Un autre avantage du dosage des nanoparticules d’or est qu’il amplifie un signal de sorte qu’un aptamère d’affinité micromolaire commun aux petites molécules peut être détecté à des niveaux inférieurs de plusieurs ordres de grandeur à la constante de dissociation. Le protocole de sélection suivant a été utilisé pour isoler les abers spécifiques au cortisol. La dialyse et la surveillance de l’enrichissement ont été utilisées pour montrer une élution accrue de la molécule cible après les étapes de sélection ultérieures.
Une diminution de l’élution a été observée lorsque moins de molécule cible et des sondes de capture plus longues ont été utilisées dans les étapes finales. Le séquençage de nouvelle génération a été utilisé pour analyser l’ADN éludé après plusieurs cycles différents. Au début de la sixième ronde de sélection, un faible pourcentage de séquences avaient augmenté le nombre de copies, qui a été classé dans 20 bacs après 13 rondes.
Un pourcentage beaucoup plus important des abers étaient en nombre élevé. Puis en rendant le processus de sélection plus strict. Lors des tours 14 et 15, près de la moitié des abers sélectionnés se trouvaient au premier rang de la fréquence du nombre de copies.
Il y avait environ 3000 séquences uniques en 30 000 exécutions à ce moment-là.
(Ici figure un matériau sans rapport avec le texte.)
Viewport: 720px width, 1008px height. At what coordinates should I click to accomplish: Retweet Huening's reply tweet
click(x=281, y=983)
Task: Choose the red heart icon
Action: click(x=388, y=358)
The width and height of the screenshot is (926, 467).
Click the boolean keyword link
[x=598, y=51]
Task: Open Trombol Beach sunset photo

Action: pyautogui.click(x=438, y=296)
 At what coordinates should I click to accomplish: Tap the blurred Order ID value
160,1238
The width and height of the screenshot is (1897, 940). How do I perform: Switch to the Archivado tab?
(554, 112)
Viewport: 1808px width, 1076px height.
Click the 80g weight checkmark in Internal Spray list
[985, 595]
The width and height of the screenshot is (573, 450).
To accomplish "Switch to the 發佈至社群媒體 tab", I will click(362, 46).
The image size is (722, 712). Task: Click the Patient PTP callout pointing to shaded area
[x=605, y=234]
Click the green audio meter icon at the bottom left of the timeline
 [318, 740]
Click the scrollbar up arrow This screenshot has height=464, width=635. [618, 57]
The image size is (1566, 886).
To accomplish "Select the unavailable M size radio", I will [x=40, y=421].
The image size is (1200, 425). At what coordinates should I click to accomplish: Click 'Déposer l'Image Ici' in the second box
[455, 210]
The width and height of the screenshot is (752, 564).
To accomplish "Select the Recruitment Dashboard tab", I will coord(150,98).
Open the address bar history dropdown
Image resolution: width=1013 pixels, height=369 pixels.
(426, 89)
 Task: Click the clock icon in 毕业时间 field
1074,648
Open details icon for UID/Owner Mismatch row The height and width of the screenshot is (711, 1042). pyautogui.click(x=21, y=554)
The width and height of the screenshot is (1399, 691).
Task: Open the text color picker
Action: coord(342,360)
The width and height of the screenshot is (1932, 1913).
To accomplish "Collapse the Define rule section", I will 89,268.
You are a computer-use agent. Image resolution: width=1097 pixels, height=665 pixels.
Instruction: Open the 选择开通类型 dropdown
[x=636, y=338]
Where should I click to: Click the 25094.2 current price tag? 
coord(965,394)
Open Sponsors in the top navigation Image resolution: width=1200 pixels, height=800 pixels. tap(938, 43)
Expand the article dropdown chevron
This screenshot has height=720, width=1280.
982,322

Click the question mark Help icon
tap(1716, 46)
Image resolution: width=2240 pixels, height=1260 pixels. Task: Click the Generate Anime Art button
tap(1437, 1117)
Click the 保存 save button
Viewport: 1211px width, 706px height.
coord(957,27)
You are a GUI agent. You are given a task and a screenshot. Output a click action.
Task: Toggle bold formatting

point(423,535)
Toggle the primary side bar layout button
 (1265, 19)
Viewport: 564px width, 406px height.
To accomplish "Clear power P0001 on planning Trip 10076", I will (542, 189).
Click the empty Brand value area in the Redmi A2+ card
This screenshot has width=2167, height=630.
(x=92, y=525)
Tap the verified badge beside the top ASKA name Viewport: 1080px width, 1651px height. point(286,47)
Le PA sélectionné a été incubé avec des nanoparticules d’or, suivi de l’ajout d’une cible ou, à titre de comparaison, de substrats de contrôle. Ce test a montré que l’AP avait plus de spécificité au cortisol qu’à l’acide colique ou à la tentative de cette procédure.
Il est important de contrôler la rigueur de la sélection à chaque tour ainsi que d’optimiser le nombre de cycles de PCR. Après avoir regardé cette vidéo, vous devriez avoir une bonne compréhension de la façon de sélectionner une structure de commutation AP et d’effectuer un test de détection de nanoparticules d’or.
Cet article présente un protocole pour sélectionner des aptamères à commutation de structure pour des cibles de petites molécules en utilisant une méthode de sélection par billes magnétiques. Les aptamères sélectionnés présentent des changements de conformation lors de la liaison à la cible, ce qui est avantageux pour les tests de détection.